Mal da yalan! İri kıyım laflar eden yakınlarına kanmayın. İşin aslı mülkiyet tutkusuyla ilgili. Emrah gerçek oğulsa, Bakırköy sahilindeki Cem abiden kalan apartman dairesi onun olacak. Yok eğer gerçek evlat değilse daire son eşinin, İlkim Karaca'nın malı olacak.
Yakışmadı Daha fazla kurcalayıp, bir pazar gününüzü kezzaplamak istemiyorum. Ama hepimizin ortak değeri olan Cem Karaca'ya reva görülene isyan etme hakkımız da var. Hem bir aile dostu hem de bu ülkenin herhangi bir yurttaşı olarak söylemeliyim ki; "Yakışmadı İlkim Karaca, yakışmadı Emrah Karaca"

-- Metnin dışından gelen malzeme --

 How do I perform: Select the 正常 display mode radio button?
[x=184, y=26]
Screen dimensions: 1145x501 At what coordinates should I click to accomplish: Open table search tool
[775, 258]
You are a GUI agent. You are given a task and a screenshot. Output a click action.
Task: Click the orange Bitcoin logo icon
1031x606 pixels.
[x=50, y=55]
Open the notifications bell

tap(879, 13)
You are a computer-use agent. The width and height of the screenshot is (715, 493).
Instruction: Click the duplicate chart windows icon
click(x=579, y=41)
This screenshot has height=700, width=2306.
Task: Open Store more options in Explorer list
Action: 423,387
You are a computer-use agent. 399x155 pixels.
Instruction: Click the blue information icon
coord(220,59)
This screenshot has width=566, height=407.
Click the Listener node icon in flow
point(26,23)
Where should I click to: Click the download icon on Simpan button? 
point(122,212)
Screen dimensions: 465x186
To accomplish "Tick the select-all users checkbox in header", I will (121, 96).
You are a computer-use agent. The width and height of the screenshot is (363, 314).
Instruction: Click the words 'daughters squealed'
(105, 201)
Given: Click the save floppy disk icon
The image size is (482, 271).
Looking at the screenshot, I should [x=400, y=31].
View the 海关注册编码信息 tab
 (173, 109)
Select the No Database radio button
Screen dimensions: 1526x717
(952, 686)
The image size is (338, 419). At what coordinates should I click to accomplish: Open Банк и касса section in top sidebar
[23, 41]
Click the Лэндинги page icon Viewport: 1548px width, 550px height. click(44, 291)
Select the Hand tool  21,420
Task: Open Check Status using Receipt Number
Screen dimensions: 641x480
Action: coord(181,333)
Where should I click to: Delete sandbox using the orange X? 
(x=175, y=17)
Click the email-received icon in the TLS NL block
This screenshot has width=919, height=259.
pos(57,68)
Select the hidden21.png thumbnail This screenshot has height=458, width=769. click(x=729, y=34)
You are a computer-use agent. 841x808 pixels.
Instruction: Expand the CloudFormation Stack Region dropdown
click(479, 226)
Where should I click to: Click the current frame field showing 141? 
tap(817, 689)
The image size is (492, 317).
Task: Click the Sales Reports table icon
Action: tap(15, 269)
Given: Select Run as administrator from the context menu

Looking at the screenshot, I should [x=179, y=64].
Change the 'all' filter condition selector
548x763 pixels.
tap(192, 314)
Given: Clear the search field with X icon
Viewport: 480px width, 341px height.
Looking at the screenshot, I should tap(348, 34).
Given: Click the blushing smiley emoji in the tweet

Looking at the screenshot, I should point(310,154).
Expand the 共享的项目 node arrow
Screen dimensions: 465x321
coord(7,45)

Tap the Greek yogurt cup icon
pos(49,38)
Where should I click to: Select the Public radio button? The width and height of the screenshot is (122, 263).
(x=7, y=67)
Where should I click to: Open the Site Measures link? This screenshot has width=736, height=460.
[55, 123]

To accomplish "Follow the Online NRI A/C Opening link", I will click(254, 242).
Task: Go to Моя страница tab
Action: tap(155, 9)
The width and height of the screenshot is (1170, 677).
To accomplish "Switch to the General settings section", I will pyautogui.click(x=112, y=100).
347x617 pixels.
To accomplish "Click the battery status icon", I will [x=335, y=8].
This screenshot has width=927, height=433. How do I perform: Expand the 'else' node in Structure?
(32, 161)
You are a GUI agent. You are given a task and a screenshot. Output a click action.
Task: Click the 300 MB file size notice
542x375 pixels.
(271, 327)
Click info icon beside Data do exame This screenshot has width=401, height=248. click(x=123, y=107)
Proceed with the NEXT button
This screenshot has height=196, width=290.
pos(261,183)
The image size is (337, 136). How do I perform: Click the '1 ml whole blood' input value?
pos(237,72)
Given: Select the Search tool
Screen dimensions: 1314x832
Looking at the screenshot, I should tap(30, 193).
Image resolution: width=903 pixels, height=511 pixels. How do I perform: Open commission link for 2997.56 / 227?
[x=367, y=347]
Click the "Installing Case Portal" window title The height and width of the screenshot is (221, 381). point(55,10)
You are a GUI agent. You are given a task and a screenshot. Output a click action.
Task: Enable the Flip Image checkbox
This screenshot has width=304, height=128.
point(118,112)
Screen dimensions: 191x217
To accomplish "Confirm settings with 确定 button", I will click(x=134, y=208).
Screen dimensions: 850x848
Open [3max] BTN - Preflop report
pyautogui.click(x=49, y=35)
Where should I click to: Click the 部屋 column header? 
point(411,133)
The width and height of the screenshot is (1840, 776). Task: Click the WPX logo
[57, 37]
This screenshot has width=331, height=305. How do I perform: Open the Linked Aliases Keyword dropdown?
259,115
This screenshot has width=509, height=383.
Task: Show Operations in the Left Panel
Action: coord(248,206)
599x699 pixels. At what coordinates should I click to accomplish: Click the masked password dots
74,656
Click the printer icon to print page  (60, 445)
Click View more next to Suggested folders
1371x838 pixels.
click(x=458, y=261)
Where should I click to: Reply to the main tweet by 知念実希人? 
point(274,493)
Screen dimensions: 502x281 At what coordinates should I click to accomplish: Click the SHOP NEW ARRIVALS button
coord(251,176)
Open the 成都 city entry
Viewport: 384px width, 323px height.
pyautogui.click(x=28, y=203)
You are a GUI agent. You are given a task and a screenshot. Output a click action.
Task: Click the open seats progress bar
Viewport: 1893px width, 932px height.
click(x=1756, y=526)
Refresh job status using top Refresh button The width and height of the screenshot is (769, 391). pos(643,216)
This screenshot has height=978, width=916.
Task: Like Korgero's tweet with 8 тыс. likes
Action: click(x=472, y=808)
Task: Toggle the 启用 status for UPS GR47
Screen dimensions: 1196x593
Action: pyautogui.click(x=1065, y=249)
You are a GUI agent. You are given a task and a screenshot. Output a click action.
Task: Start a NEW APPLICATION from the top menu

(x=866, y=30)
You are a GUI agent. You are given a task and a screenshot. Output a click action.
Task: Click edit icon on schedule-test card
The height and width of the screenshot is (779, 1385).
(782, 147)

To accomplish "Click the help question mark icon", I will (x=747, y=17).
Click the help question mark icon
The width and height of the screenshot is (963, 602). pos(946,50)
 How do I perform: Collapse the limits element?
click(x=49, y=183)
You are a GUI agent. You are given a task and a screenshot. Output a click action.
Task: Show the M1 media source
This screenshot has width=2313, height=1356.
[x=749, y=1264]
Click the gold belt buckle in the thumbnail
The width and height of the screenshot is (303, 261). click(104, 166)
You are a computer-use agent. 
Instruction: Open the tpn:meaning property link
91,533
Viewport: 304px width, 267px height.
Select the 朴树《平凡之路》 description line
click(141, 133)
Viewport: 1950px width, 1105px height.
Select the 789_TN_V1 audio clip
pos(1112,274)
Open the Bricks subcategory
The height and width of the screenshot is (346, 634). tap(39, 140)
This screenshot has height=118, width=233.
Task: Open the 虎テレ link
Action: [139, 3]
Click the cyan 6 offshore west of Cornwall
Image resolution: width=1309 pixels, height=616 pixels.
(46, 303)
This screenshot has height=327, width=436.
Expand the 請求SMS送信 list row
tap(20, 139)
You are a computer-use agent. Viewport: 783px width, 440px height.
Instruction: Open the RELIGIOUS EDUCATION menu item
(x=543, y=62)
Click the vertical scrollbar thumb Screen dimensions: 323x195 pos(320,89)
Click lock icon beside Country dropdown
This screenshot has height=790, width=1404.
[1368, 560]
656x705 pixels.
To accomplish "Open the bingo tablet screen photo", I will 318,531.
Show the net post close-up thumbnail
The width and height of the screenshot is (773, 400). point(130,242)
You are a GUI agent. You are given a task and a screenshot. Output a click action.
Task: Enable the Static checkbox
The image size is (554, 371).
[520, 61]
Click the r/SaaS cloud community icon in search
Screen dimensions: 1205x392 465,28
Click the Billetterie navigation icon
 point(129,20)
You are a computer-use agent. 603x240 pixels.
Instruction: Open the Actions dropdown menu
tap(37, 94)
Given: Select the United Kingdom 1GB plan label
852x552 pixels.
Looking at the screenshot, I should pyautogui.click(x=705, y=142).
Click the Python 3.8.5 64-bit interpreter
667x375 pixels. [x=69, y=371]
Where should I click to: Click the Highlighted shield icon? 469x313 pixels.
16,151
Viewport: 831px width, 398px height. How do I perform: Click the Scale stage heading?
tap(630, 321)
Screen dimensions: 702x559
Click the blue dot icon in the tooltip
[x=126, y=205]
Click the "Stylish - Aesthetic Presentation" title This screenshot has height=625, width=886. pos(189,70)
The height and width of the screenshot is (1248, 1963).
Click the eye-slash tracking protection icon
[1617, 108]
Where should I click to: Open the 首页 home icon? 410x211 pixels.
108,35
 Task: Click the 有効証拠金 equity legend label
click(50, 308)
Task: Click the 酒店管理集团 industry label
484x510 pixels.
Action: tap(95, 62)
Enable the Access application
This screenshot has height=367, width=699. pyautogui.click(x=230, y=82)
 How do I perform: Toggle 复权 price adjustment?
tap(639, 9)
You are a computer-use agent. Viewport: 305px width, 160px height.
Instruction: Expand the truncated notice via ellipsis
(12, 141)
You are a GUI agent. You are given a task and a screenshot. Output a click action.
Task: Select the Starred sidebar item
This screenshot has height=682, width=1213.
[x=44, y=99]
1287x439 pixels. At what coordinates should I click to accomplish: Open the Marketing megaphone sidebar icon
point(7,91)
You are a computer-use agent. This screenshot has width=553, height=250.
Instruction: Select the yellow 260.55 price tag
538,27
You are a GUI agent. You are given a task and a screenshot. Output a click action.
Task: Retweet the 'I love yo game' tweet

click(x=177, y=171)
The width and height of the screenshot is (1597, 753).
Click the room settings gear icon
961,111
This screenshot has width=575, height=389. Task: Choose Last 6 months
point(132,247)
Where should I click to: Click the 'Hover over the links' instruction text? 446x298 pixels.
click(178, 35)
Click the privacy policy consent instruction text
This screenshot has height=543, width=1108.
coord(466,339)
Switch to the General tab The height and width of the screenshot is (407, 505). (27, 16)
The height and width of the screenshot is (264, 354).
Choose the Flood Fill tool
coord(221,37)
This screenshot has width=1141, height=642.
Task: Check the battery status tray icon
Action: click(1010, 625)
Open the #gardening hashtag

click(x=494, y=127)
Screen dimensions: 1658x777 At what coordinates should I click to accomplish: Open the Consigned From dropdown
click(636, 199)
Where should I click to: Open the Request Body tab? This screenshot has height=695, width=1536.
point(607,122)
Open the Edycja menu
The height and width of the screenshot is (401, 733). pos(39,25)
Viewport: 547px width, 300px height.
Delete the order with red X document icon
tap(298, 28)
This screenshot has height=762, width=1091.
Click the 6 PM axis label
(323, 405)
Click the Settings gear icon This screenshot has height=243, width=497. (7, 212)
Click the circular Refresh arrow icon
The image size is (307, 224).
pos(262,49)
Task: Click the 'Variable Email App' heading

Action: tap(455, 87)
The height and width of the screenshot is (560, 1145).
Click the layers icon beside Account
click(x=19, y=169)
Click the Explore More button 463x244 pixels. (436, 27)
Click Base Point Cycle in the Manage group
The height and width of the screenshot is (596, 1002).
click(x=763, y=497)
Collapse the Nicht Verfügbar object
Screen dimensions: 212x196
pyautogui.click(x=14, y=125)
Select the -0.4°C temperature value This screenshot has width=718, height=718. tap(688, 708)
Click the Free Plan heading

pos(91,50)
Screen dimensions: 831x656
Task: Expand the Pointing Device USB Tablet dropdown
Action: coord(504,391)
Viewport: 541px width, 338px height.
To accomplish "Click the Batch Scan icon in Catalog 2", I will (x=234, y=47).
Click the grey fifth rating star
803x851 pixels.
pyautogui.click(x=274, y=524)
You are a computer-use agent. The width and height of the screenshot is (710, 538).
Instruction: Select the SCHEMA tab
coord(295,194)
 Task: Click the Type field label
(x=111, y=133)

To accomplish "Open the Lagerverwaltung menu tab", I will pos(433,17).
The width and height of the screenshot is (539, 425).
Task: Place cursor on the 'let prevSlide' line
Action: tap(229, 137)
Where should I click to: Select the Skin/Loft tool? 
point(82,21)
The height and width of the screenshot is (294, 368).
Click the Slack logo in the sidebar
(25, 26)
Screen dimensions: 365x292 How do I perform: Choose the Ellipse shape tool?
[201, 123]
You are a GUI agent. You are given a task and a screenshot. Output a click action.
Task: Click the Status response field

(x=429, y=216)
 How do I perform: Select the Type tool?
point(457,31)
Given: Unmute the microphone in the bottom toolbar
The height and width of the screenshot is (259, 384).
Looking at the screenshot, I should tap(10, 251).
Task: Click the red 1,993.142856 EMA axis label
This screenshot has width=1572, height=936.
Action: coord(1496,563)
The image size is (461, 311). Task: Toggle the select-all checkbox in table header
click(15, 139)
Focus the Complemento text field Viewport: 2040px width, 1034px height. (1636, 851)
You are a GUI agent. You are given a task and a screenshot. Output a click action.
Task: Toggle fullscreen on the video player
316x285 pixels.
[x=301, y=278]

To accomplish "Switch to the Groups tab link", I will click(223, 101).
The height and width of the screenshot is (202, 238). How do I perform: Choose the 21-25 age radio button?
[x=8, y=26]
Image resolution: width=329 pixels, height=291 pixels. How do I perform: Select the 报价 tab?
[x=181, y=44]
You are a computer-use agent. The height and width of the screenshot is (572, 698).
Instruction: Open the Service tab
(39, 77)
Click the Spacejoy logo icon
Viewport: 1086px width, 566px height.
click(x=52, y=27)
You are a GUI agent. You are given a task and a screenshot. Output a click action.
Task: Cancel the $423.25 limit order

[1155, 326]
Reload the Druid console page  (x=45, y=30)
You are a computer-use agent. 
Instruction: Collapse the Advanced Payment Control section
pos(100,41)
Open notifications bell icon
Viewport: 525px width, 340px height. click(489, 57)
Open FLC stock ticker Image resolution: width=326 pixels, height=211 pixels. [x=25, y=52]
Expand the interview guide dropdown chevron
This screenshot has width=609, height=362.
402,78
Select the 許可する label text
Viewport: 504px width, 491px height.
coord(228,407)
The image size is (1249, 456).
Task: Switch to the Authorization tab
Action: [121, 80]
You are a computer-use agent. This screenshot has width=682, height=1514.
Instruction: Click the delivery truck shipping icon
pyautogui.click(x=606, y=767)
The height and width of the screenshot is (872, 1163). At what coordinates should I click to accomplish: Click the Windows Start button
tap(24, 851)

Siz ancak Anlaşıldı ki siz onun aziz hatırasını; çınarlı, kubbeli, mavi limanlara filan çıkaramazsınız. Siz ancak ve ancak, o dev yürekli adamın topraklaşmış bedenini, mezarından dışarı çıkarabilirsiniz. İşte bu yüzden yakışmadı arkadaş. Size yakışsa da, Cem Babaya hiiç yakışmadı.